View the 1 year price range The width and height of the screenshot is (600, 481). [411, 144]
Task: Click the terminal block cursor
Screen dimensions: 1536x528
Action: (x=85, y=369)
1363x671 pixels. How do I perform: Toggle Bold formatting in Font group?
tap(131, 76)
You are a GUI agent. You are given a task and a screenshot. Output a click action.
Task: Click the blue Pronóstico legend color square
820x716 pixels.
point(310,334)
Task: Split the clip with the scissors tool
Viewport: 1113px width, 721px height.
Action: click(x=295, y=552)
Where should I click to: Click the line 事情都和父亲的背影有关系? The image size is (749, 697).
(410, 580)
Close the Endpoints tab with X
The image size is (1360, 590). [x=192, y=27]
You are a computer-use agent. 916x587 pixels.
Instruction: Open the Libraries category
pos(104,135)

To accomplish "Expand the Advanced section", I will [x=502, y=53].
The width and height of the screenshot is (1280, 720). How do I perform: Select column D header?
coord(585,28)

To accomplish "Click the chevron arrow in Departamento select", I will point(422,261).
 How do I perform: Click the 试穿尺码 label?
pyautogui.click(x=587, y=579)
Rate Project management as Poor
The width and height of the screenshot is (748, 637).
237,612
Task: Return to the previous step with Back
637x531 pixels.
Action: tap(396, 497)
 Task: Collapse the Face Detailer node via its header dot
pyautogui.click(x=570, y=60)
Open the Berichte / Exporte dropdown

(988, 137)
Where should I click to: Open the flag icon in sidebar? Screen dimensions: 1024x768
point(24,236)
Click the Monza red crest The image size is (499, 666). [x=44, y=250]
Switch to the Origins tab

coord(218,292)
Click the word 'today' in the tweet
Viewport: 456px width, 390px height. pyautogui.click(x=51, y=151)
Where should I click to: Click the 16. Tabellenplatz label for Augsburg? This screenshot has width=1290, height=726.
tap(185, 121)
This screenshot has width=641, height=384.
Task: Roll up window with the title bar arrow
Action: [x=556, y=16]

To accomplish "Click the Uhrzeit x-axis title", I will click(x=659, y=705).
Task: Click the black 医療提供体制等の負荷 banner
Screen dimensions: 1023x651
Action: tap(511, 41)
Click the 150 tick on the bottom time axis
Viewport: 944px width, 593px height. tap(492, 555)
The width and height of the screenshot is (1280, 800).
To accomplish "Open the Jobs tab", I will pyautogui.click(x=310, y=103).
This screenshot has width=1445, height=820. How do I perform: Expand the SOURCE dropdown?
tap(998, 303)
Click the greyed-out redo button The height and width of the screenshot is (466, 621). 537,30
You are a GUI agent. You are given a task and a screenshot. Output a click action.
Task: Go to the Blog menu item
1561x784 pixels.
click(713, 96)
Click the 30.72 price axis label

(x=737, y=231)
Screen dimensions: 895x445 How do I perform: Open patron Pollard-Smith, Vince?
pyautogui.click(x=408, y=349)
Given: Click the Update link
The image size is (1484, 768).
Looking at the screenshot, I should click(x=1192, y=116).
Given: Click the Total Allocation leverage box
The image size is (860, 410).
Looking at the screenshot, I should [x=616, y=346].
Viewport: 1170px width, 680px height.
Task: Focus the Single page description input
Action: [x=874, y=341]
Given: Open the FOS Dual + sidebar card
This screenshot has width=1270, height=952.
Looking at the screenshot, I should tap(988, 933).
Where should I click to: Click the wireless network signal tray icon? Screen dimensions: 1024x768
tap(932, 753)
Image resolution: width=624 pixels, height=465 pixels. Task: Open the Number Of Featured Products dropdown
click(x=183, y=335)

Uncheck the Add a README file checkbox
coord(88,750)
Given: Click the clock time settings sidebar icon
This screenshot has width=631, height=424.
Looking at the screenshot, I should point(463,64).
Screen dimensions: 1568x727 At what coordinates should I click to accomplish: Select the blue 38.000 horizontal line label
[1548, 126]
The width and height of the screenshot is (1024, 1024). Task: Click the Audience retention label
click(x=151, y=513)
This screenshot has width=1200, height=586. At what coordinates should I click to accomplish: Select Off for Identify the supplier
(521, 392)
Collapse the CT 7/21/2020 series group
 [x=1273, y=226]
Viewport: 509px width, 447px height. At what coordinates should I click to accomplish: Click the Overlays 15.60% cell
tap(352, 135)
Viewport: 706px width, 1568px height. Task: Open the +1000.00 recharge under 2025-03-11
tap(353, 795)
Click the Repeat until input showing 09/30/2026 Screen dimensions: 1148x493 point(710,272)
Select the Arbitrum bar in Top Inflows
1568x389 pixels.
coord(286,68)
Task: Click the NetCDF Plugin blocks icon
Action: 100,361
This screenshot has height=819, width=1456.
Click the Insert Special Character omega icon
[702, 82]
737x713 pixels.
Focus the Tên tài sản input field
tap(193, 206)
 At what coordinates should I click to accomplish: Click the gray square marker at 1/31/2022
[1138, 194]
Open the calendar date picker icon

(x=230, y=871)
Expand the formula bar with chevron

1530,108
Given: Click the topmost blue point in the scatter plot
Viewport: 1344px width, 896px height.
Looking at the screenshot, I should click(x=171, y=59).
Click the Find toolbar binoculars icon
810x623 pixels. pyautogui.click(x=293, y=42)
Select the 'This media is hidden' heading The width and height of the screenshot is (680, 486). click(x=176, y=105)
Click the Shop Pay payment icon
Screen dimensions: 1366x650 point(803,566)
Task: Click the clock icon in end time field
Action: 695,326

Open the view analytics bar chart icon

**TASK INSTRUCTIONS**:
Return the rows above exactly as they appear, starting with the line that contains "Switch to the Origins tab" and going on through the line that contains "Looking at the screenshot, I should click(x=1192, y=116).", with both of those lines included.

**WRITTEN REPLY**:
Switch to the Origins tab

coord(218,292)
Click the word 'today' in the tweet
Viewport: 456px width, 390px height. pyautogui.click(x=51, y=151)
Where should I click to: Click the 16. Tabellenplatz label for Augsburg? This screenshot has width=1290, height=726.
tap(185, 121)
This screenshot has width=641, height=384.
Task: Roll up window with the title bar arrow
Action: [x=556, y=16]

To accomplish "Click the Uhrzeit x-axis title", I will click(x=659, y=705).
Task: Click the black 医療提供体制等の負荷 banner
Screen dimensions: 1023x651
Action: tap(511, 41)
Click the 150 tick on the bottom time axis
Viewport: 944px width, 593px height. tap(492, 555)
The width and height of the screenshot is (1280, 800).
To accomplish "Open the Jobs tab", I will pyautogui.click(x=310, y=103).
This screenshot has width=1445, height=820. How do I perform: Expand the SOURCE dropdown?
tap(998, 303)
Click the greyed-out redo button The height and width of the screenshot is (466, 621). 537,30
You are a GUI agent. You are given a task and a screenshot. Output a click action.
Task: Go to the Blog menu item
1561x784 pixels.
click(713, 96)
Click the 30.72 price axis label

(x=737, y=231)
Screen dimensions: 895x445 How do I perform: Open patron Pollard-Smith, Vince?
pyautogui.click(x=408, y=349)
Given: Click the Update link
The image size is (1484, 768).
Looking at the screenshot, I should click(x=1192, y=116).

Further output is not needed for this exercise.